### Task goal
Reproduce word for word the rows below, from the line containing "Given: Select the department name input" through the line containing "Looking at the", both lines included. Leave out the pictures.

### Extracted information
⁂

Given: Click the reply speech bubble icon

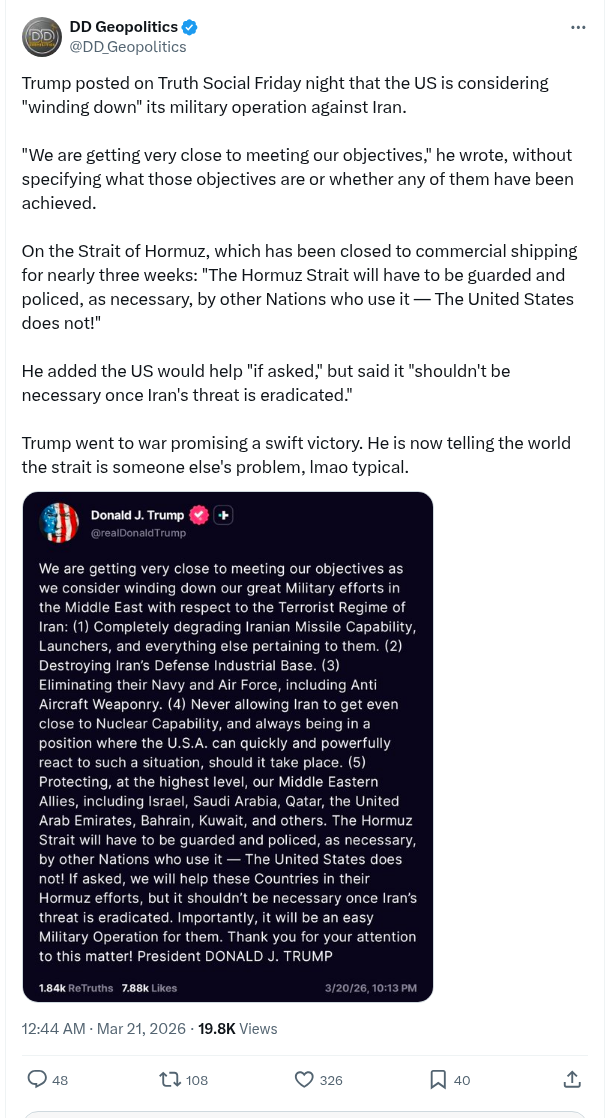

⁂

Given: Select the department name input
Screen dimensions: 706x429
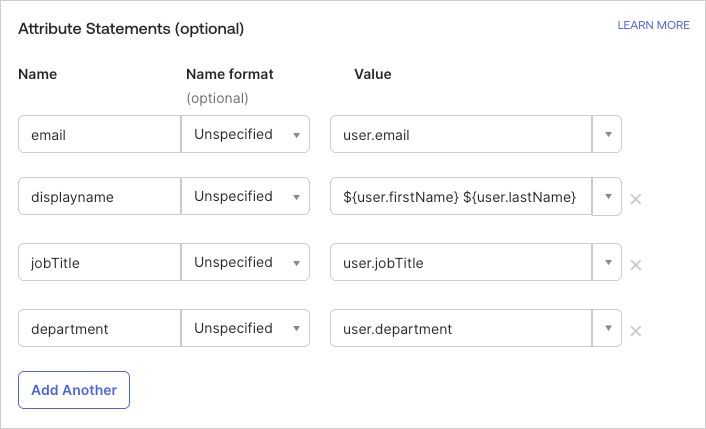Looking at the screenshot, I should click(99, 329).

⁂

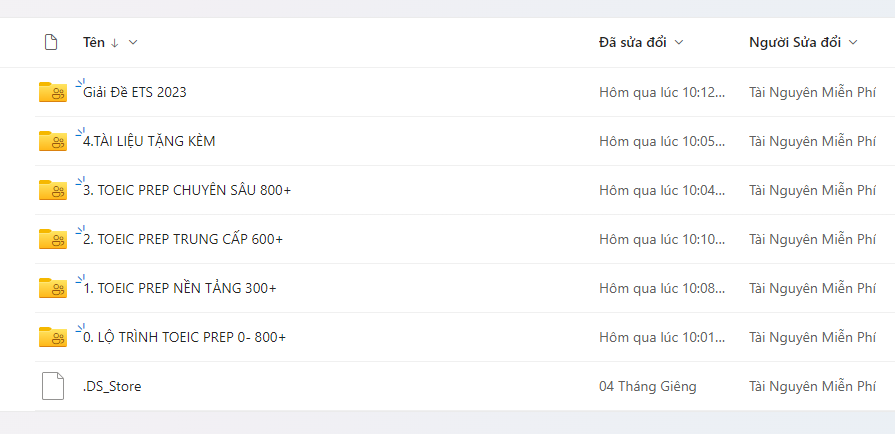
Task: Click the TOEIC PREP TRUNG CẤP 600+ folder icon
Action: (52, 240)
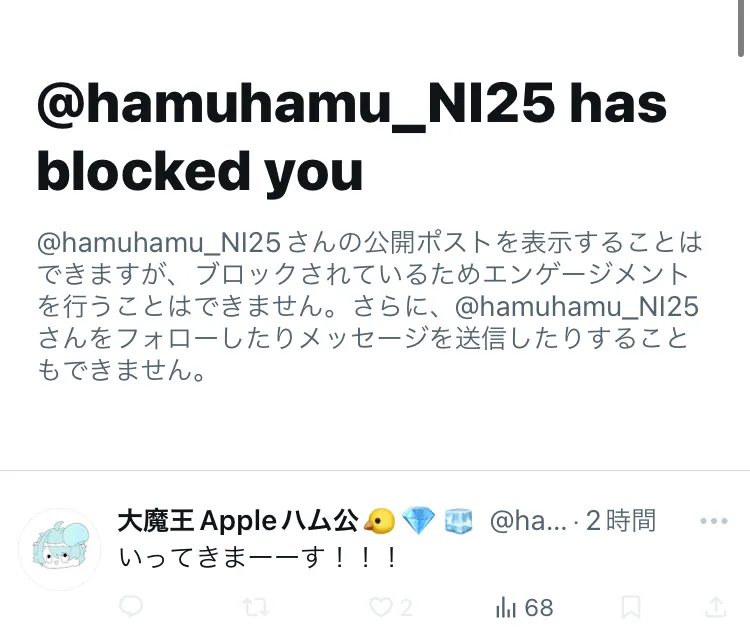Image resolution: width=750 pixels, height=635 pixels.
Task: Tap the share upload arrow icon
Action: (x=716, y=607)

⁂

### Problem solution
Given: Select the department name input
Screen dimensions: 706x429
Looking at the screenshot, I should click(99, 329).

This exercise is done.